-- Start Document --
Dr. Gloria Tochukwu Okeke is a visiting fellow at the African Studies Centre Leiden. Her current research focuses on how meaning is derived from the sculpture Seed Yams of Our Land through the interaction of new visual stimuli and the preexisting encyclopedic knowledge held by Igbo speakers. She is particularly interested in how contextual factors shape the interpretation of what the sculpture communicates. From this research, she hopes to reposition the analysis of sculpture from the pragmatic perspective and clearly show that context aids in arriving at the meanings of artworks, specifically sculptural works. Gloria plans to present the outcome of this research as a seminar at the African Studies Centre, Leiden, and finally as a journal article in a reputable journal.
A call to remembrance: how the past, present and future emerges, by Twasiima Bigirwa
In our shared experience, even as it varies in some ways, the world we know continues to distort and change; demanding of us to form anew. In some ways, it feels almost untenable to continue on this way; the wars that have never ended, the oil spills into the ocean; the sea cries too, people hunted, still … books banned, truth silenced. It would be easy to say this is who we have always been. And, in a sense, perhaps there are layers of truth to that. For it is true, that the world as we experience and know it now, has been shaped by the kind of violences that have disrupted us almost entirely from ourselves. And yet (also), perhaps, we can still decide to be something else. To do this, we need us; you and I and all of us. We need poetry and dance and song and truth and resistance and beauty and love and people and art and magic. This presentation centering the experience of Africanness will focus on a call to exploration, not in a bid to arrive at definitive answers, but rather to immerse ourselves in alternative imaginaries, of what else can emerge through us. It will speak to the need of the African recovering their whole self; which is too tethered to reclaiming our languages; honoring our ancestries and grounding ourselves once more in spiritual practices that are indigenous to us.
-- End Document --
-- Start Information supplied --
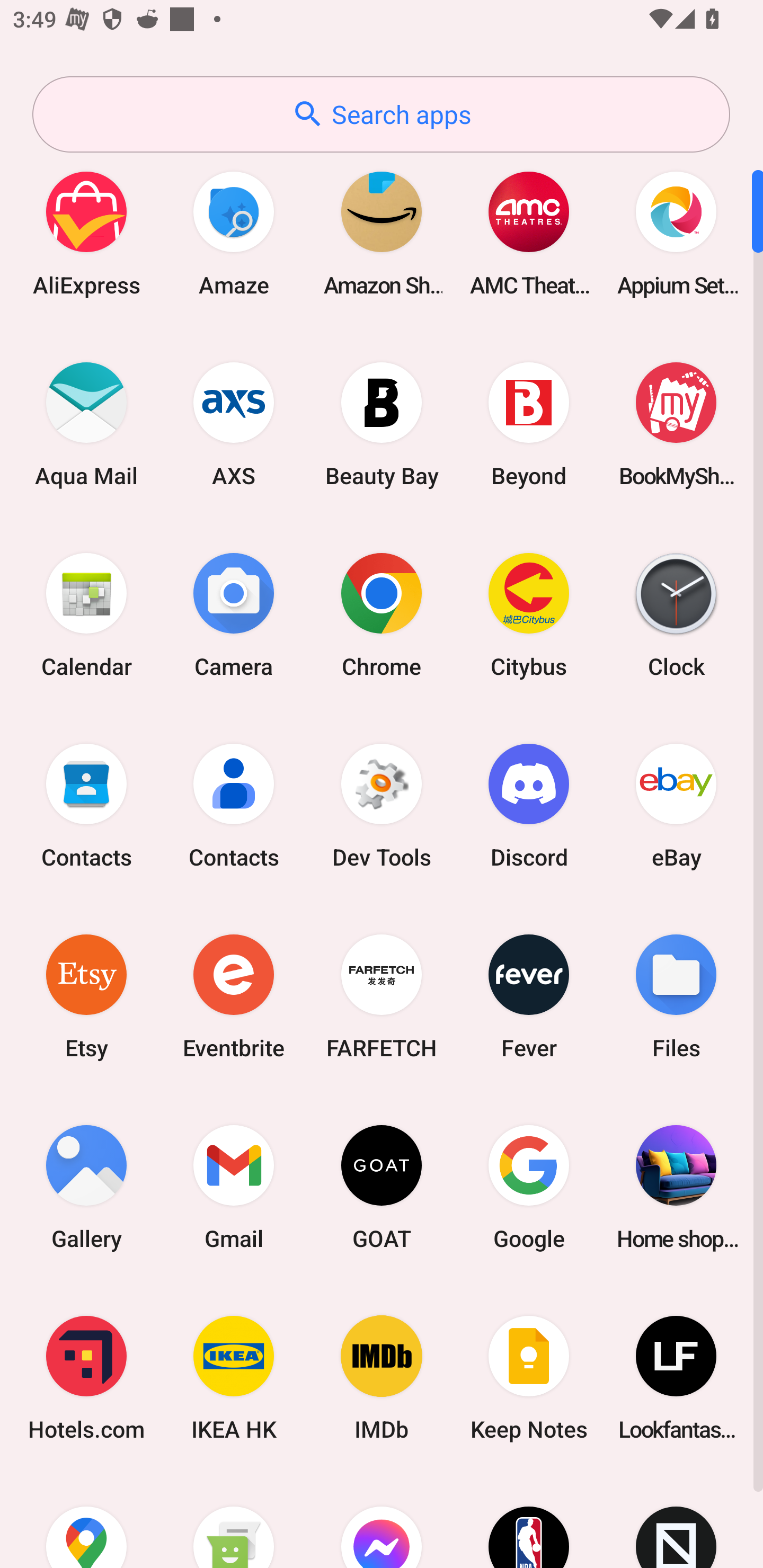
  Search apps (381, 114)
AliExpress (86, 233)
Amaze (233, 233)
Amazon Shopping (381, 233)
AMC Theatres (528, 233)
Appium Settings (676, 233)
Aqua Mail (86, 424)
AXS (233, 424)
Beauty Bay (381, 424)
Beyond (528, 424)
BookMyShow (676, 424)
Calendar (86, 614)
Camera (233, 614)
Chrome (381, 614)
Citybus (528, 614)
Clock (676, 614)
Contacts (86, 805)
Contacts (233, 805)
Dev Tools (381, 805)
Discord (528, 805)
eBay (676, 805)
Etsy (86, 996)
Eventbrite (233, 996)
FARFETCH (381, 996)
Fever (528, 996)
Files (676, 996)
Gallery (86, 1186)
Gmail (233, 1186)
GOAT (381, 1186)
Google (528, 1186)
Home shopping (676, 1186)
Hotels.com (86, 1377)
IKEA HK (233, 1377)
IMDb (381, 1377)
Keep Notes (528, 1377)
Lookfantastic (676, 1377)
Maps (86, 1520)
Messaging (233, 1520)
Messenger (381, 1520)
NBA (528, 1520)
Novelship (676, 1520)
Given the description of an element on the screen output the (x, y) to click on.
-- End Information supplied --
#### [Actions to take]
A - Rewrite everything in the fellow's profile from "Dr. Gloria Tochukwu" down to "a reputable journal.", putting "lecture" in place of "seminar".
B - Copy the listing verbatim, everything from its start down to the line containing "Hotels.com (86, 1377)", and leave the pictures out.
The fellow's profile and the listing come from unrelated sources.

#### [Full solutions]
A -
Dr. Gloria Tochukwu Okeke is a visiting fellow at the African Studies Centre Leiden. Her current research focuses on how meaning is derived from the sculpture Seed Yams of Our Land through the interaction of new visual stimuli and the preexisting encyclopedic knowledge held by Igbo speakers. She is particularly interested in how contextual factors shape the interpretation of what the sculpture communicates. From this research, she hopes to reposition the analysis of sculpture from the pragmatic perspective and clearly show that context aids in arriving at the meanings of artworks, specifically sculptural works. Gloria plans to present the outcome of this research as a lecture at the African Studies Centre, Leiden, and finally as a journal article in a reputable journal.

B -
  Search apps (381, 114)
AliExpress (86, 233)
Amaze (233, 233)
Amazon Shopping (381, 233)
AMC Theatres (528, 233)
Appium Settings (676, 233)
Aqua Mail (86, 424)
AXS (233, 424)
Beauty Bay (381, 424)
Beyond (528, 424)
BookMyShow (676, 424)
Calendar (86, 614)
Camera (233, 614)
Chrome (381, 614)
Citybus (528, 614)
Clock (676, 614)
Contacts (86, 805)
Contacts (233, 805)
Dev Tools (381, 805)
Discord (528, 805)
eBay (676, 805)
Etsy (86, 996)
Eventbrite (233, 996)
FARFETCH (381, 996)
Fever (528, 996)
Files (676, 996)
Gallery (86, 1186)
Gmail (233, 1186)
GOAT (381, 1186)
Google (528, 1186)
Home shopping (676, 1186)
Hotels.com (86, 1377)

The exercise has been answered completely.